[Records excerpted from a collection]
-*-*-

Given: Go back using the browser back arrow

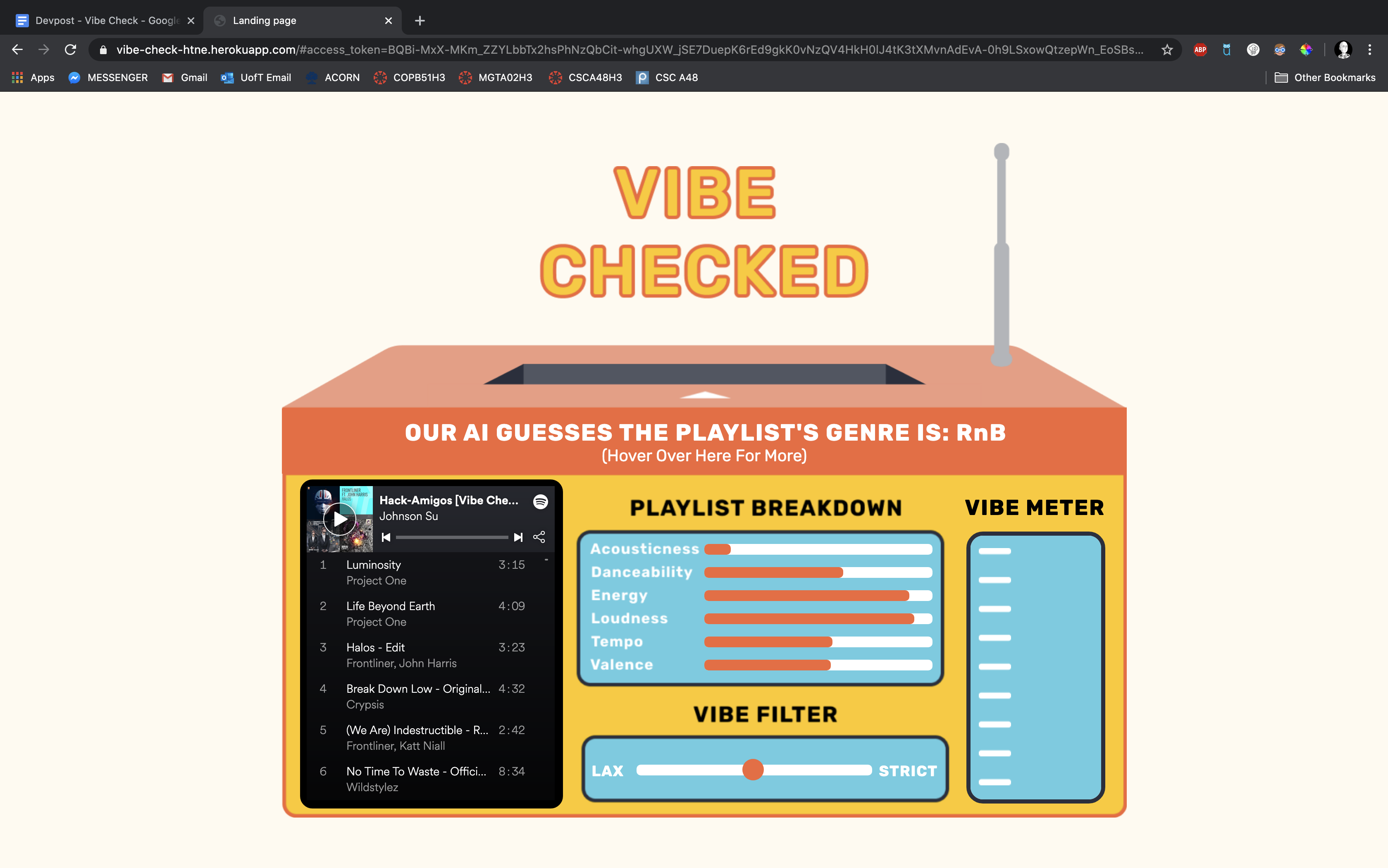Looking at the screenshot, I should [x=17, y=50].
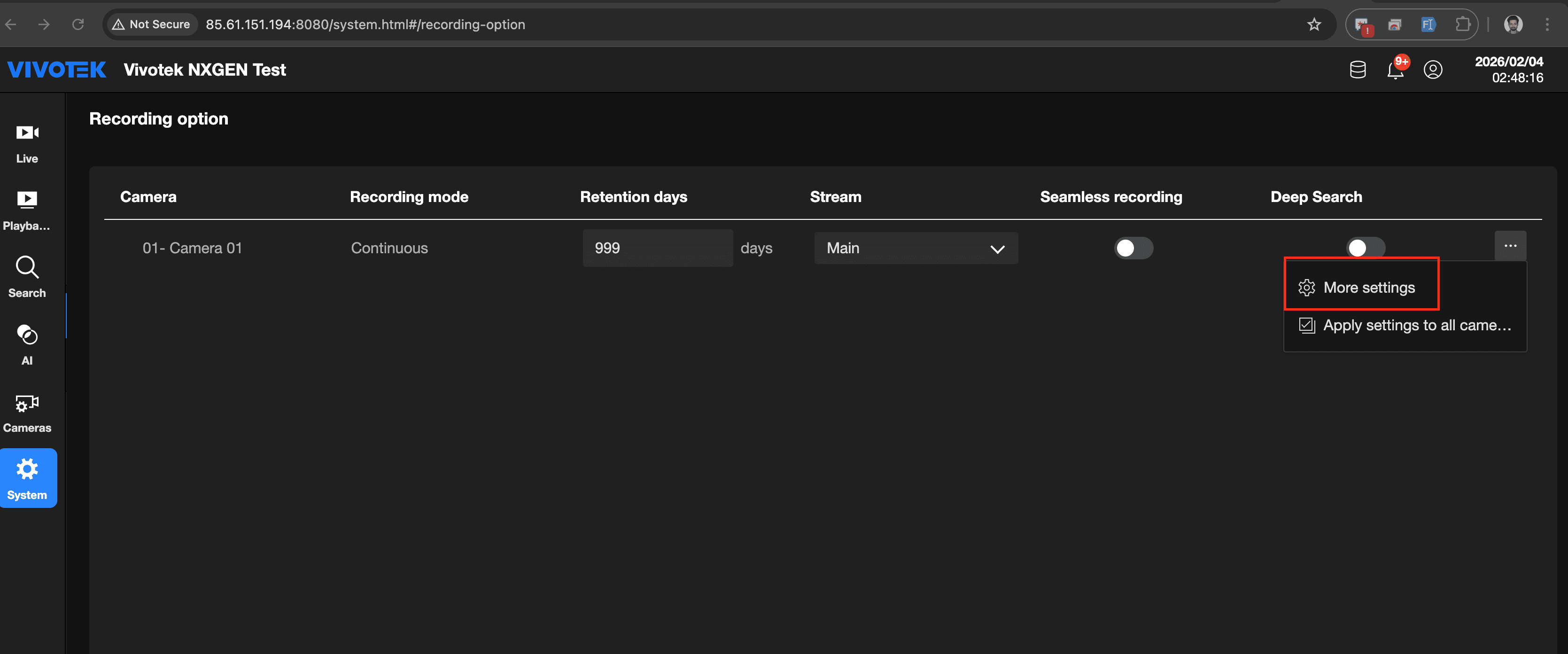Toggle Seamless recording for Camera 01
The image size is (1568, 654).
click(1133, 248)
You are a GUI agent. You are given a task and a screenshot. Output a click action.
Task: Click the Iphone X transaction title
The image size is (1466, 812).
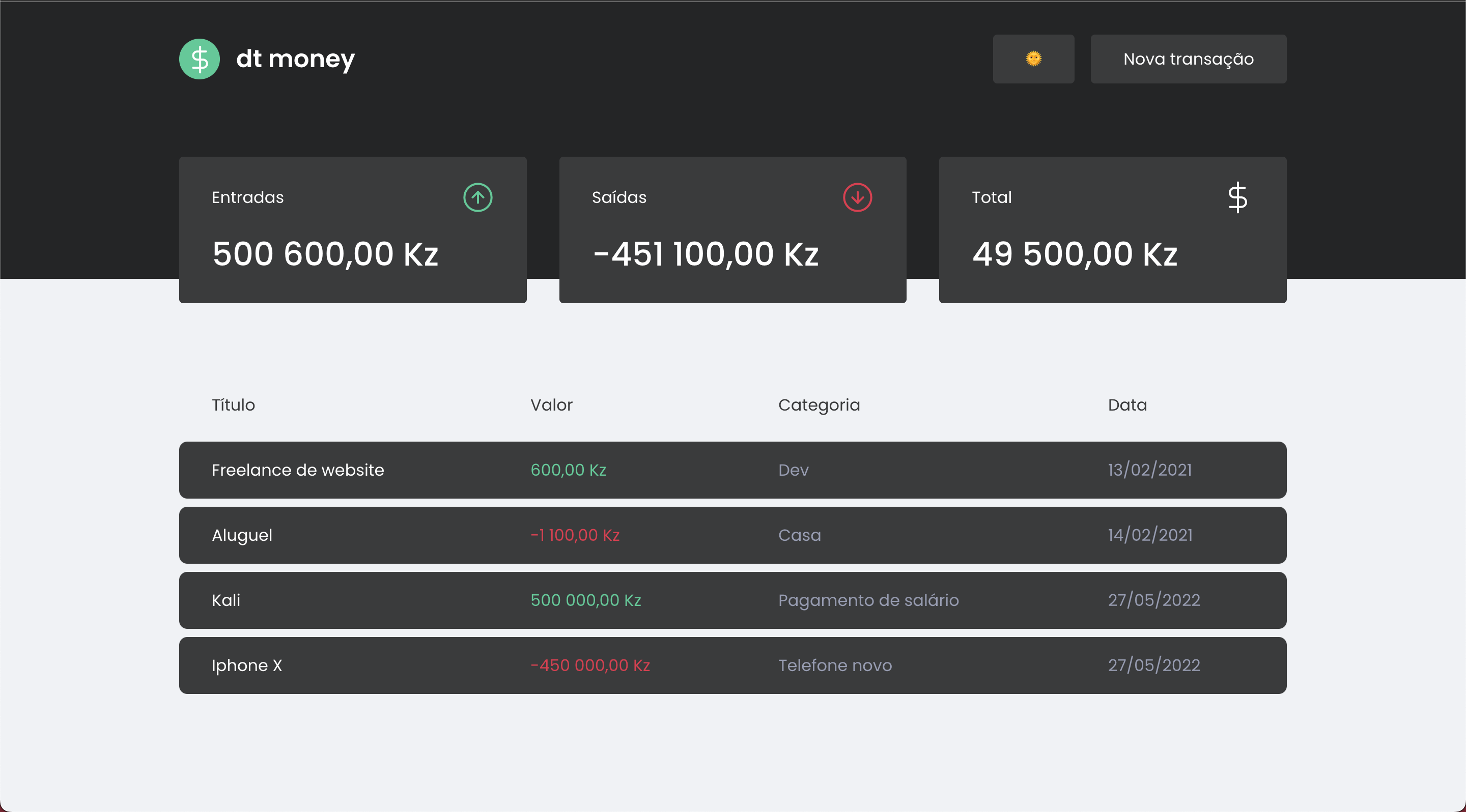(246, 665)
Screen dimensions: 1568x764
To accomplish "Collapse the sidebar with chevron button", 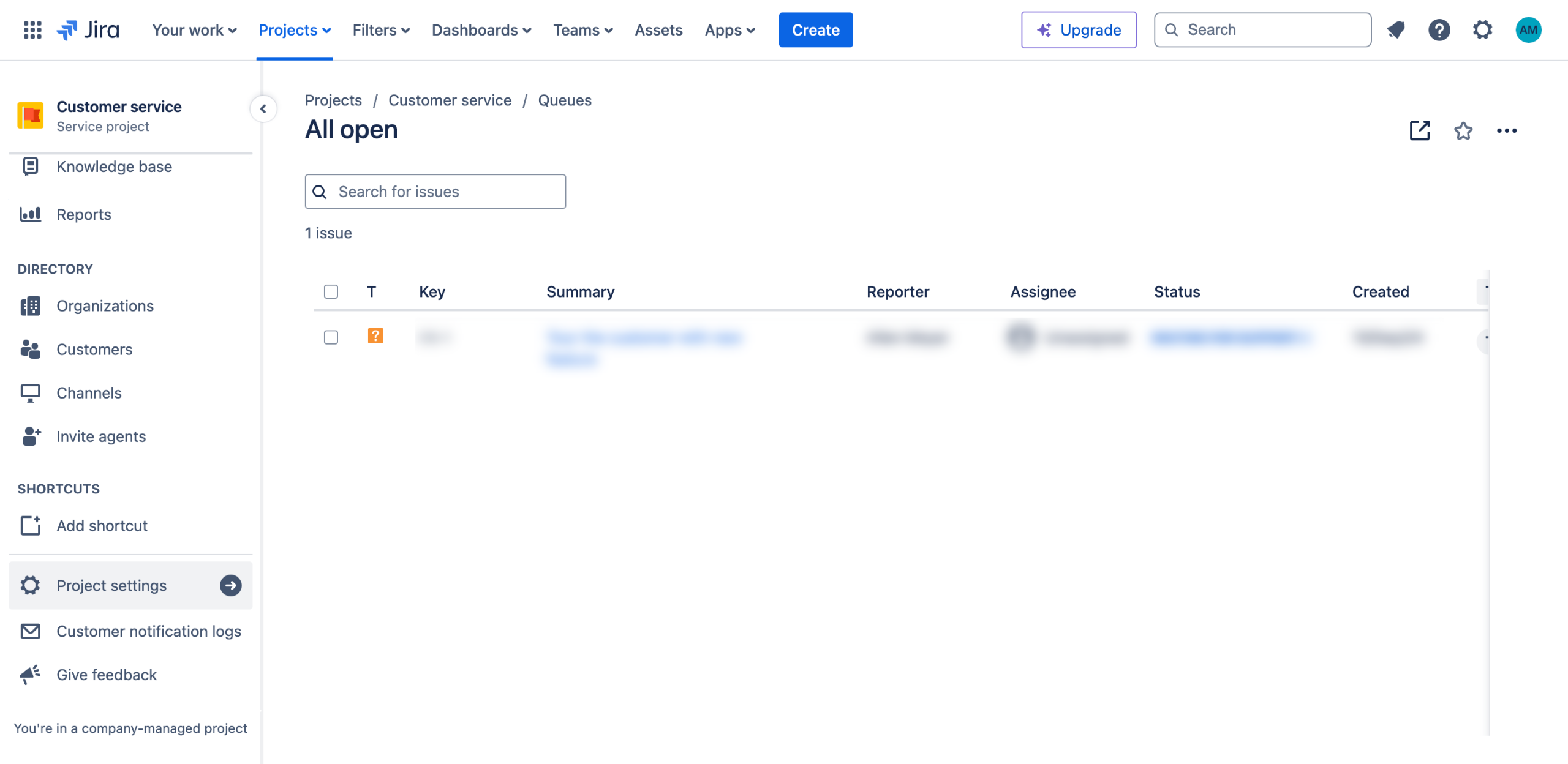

-*-*-

__INSTRUCTIONS TO FOLLOW__:
Retype the entries above word for word, minus any images.

__ANSWER TO THIS EXERCISE__:
Given: Go back using the browser back arrow

Looking at the screenshot, I should [x=17, y=50].
Toggle Seamless recording for Camera 01
The image size is (1568, 654).
click(1133, 248)
You are a GUI agent. You are given a task and a screenshot. Output a click action.
Task: Click the Iphone X transaction title
The image size is (1466, 812).
(246, 665)
Screen dimensions: 1568x764
To accomplish "Collapse the sidebar with chevron button", 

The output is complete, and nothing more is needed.